[sheepdog] [PATCH] sheep: don't clean stale dir if there are no enough nodes
long
nxtxiaolong at gmail.com
Sat Dec 6 06:53:39 CET 2014
hi all,
Because the gateway nodes only to hold is the bitmap information of the cluster.So,I think the epoch format should be changed :
or store only the node's information which has objects ,
or store the node’s information in difference way depends on the node is gateway or not.

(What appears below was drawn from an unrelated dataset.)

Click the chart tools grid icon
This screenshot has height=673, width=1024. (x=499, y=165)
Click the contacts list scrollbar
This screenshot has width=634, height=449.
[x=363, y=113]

So,when gateway nodes join to the cluster ,the cluster always thought that this node is new node.
thanks
xiao long
> 在 2014年12月5日,下午12:05,Yang Zhang <3100100878 at zju.edu.cn> 写道:
>
> Hi Hitoshi,
>
> I've test the patch. It didn't solve the problem, 'dog vdi list' still show object not found.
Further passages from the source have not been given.